I am building a snakemake pipeline with python scripts.
Some of the python scripts take as input a directory, while others take as input files inside those directories.
I would like to be able to do have some rules which take as input the directory and some that take as input the files. Is this possible?
Example of what I am doing showing only two rules:
FILES = glob.glob("data/*/*raw.csv")
FOLDERS = glob.glob("data/*/")
rule targets:
input:
processed_csv = expand("{files}raw_processed.csv", files =FILES),
normalised_csv = expand("{folders}/normalised.csv", folders=FOLDERS)
rule process_raw_csv:
input:
script = "process.py",
csv = "{sample}raw.csv"
output:
processed_csv = "{sample}raw_processed.csv"
shell:
"python {input.script} -i {input.csv} -o {output.processed_csv}"

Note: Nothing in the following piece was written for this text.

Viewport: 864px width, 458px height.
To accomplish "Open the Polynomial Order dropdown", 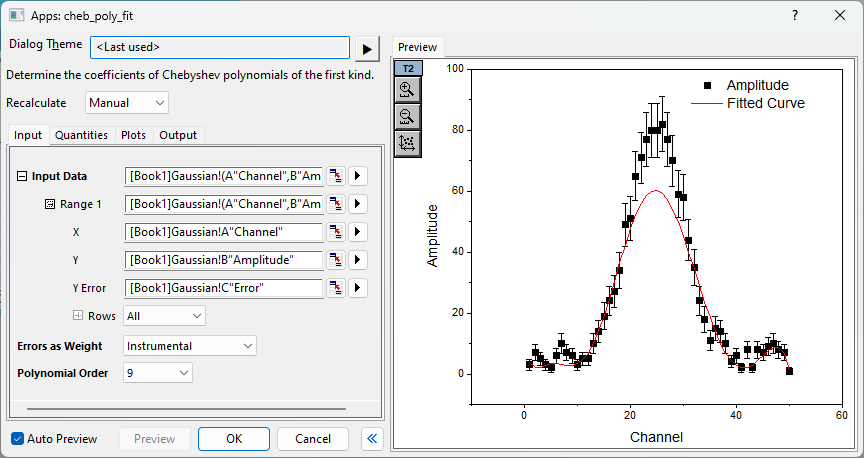I will coord(158,373).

rule normalise_processed_csv:
input:
script = "normalise.py",
processed_csv = "{sample}raw_processed.csv" #This is input to the script but is not parsed, instead it is fetched within the code normalise.py
params:
folder = "{folders}"
output:
normalised_csv = "{folders}/normalised.csv" # The output
shell:
"python {input.script} -i {params.folder}"
Some python scripts (process.py) take all the files they needed or produced as inputs and they need to be parsed. Some python scripts only take the main directory as input and the inputs are fetched inside and the outputs are written on it.
I am considering rewriting all the python scripts so that they take the main directory as input, but I think there could be a smart solution to be able to run these two types on the same snakemake pipeline.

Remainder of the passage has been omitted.